Si le directeur est très prolixe à destination des médias pour faire croire à sa disposition au dialogue, il démontre chaque jour, qu’il ne veut donner aucune chance à la négociation, aucune chance à une sortie de crise qui permette demain à chacun de reprendre le chemin de relations normalisées.
L’exigence d’une médiation exprimée à travers ce mouvement par les grévistes n’a pas été saisie par les pouvoirs publics alors qu’elle est désormais incontournable.
Les pouvoirs publics doivent comprendre que nous ne resterons pas enfermés dans le mythe de l’impossible gouvernance de PGV, dans un cycle de provocations managériales où après avoir conflictualisé les relations, les décideurs locaux s’érigent en perpétuelles victimes et appellent au secours, masquant par ce halo de fumée leurs réelles défaillances techniques tout autant que leur incapacité à considérer la place de l’autre.
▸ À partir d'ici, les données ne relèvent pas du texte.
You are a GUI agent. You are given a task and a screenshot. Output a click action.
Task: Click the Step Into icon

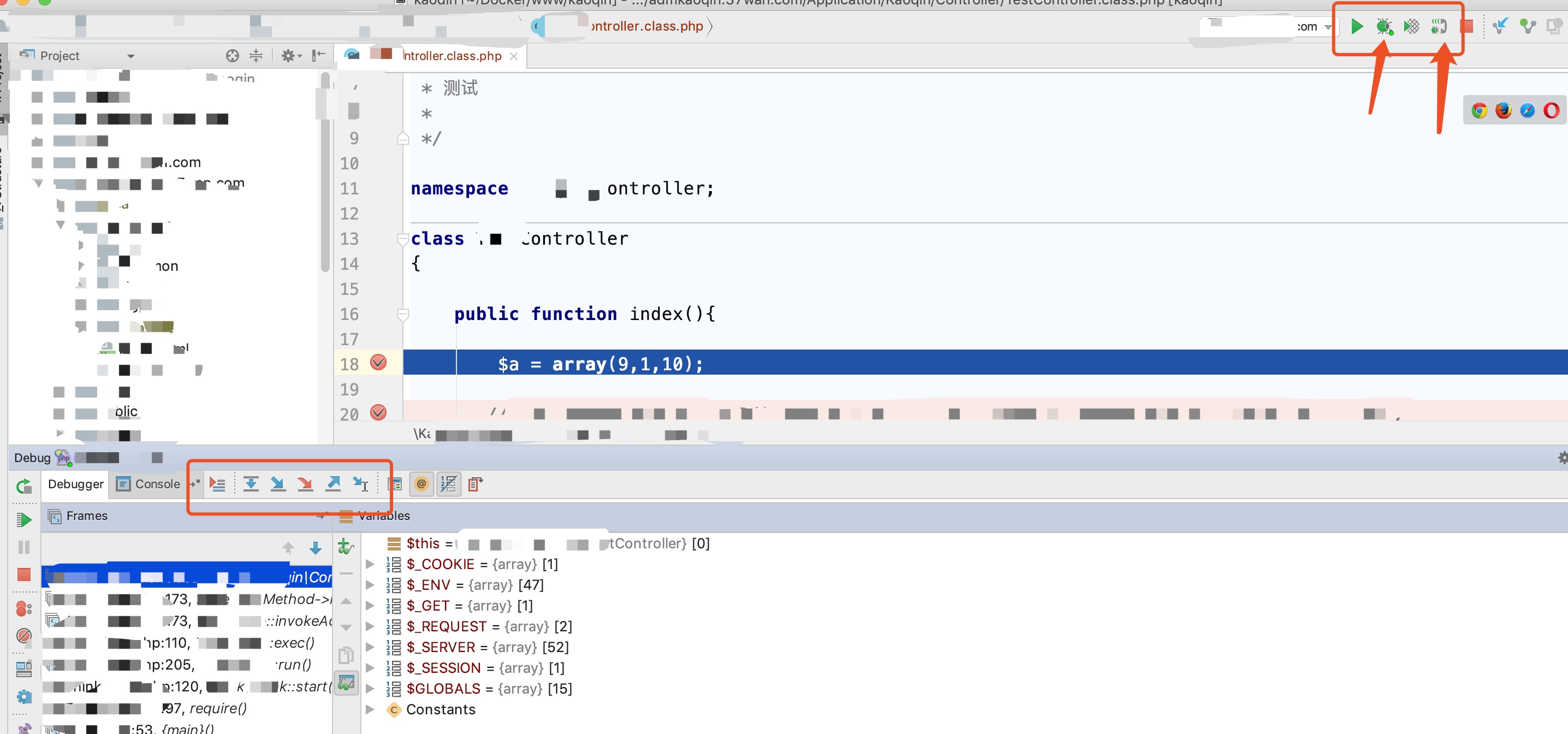pos(277,484)
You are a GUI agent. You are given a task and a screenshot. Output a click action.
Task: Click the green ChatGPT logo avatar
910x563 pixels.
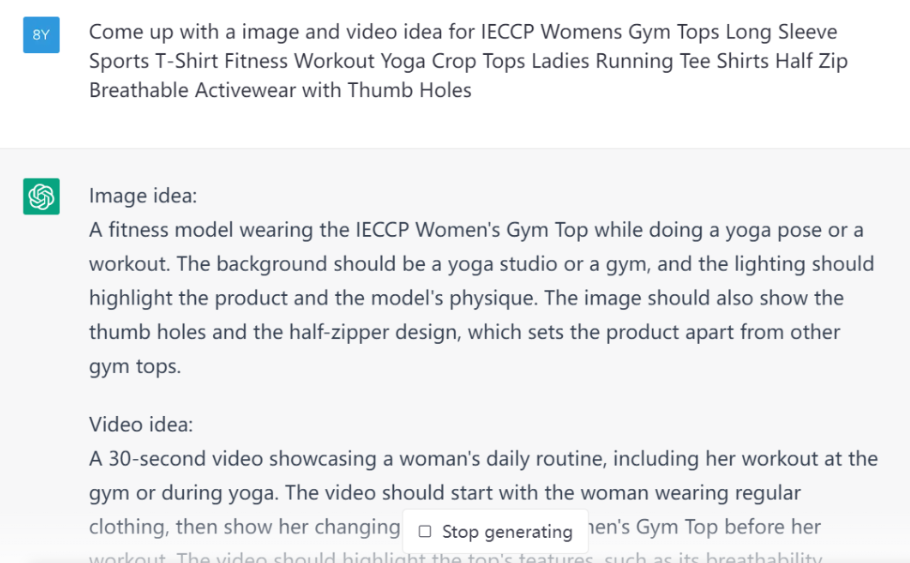click(x=41, y=196)
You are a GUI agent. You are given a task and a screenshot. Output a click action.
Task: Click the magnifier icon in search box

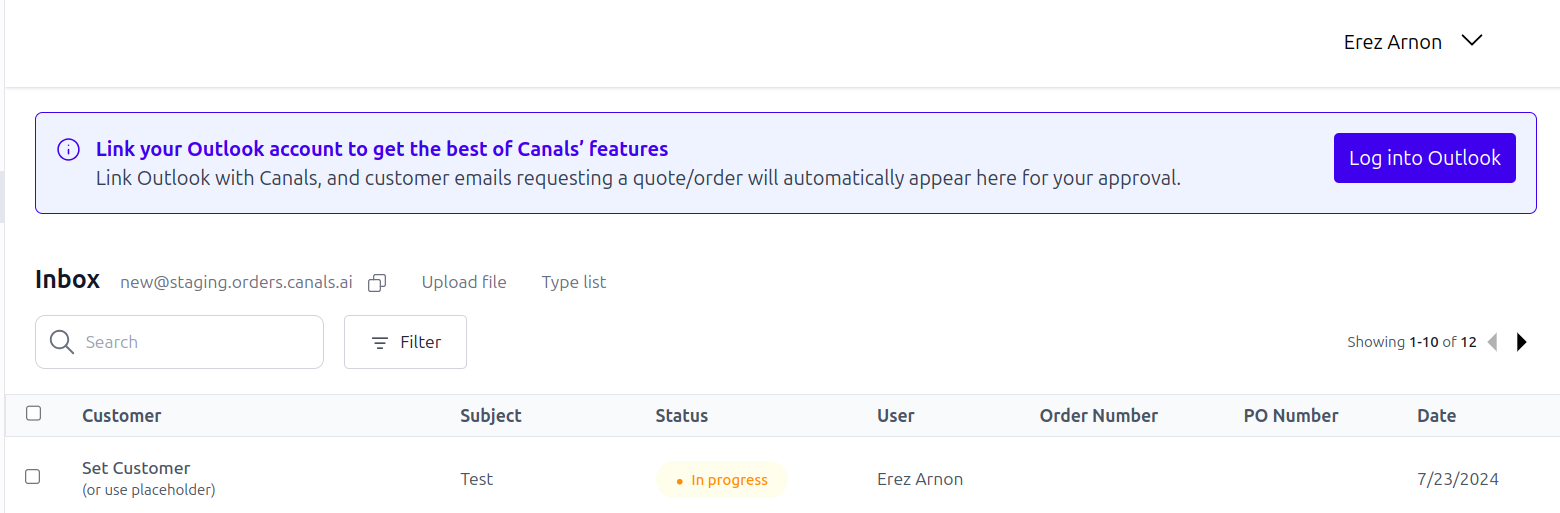click(62, 342)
Les managers actuels de l’établissement ont de toute évidence commis l’irréparable. Ils savent qu’ils quitteront à court terme l’établissement. Auteurs de dérapages inquiétants autant que de faux témoignages, Ils livrent ce conflit à la seule décision des juges dont on ne maitrise pas, par définition, le positionnement et l’effet des décisions sur l’après …
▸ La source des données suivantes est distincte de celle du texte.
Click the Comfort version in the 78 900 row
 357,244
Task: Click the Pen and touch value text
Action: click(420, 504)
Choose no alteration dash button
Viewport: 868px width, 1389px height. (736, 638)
SUD santé propose « aux corps constitués » de se réunir au plus vite.
Face au danger que fait courir l’irresponsabilité de cette direction, malheureusement encouragée dans cette voie sans issue par ses tutelles. Nous pensons à SUD-santé qu’il est nécessaire qu’au plus vite se réunissent « les corps constitués » que sont les médecins, les cadres et les organisations syndicales, lesquels pourraient, dans l’intérêt de l’établissement, prendre l’initiative de s’adresser ensemble aux pouvoirs publics. SUD proposera à l’intersyndicale d’être à l’initiative d’une telle rencontre.
Syndicat SUD-santé du groupe hospitalier Paul Guiraud Villejuif / Clamart
Villejuif le 7 juillet 2014
D’un qui est un ancien inspecteur du travail (un costume un peu difficile à porter à Paul Guiraud ces temps-ci),ancien élu local du Val-de-Marne et présentement coach et médiateur en entreprise, et qui s’interroge : mais qu’attend le Ministère de la Santé dans cette affaire ?. D’y envoyer la troupe et de la faire tirer, d’un remake de Germinal ?
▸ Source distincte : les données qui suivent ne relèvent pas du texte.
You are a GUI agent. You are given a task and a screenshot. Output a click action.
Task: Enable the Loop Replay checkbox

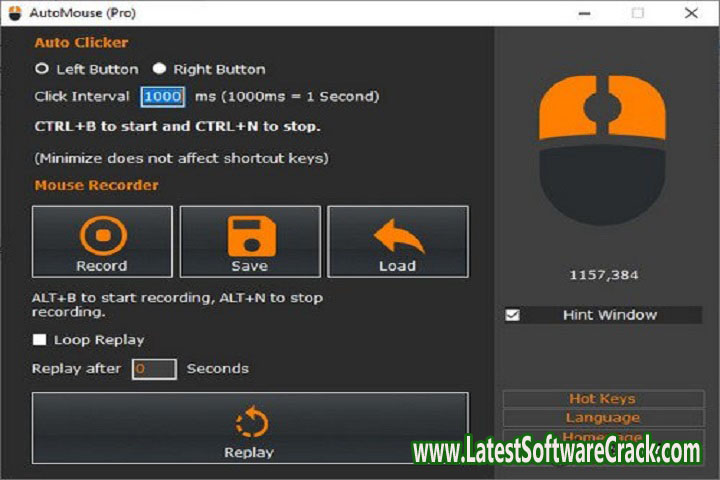pyautogui.click(x=40, y=340)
A quoi rêve-t-on ? Que des salariés vont se voir retirer 9 jours de liberté, soit presque deux semaines par an, en disant ” Merci notre bon maître ” ?
Est-ce que les préoccupations de productivité, que partagent toutes les entreprises, passent nécessairement par la brusquerie ?
Et dans un lieu où l’on fait métier de se préoccuper de la subjectivité, est-ce si difficile de se préoccuper de ce que les uns et les autres ont à se dire ?.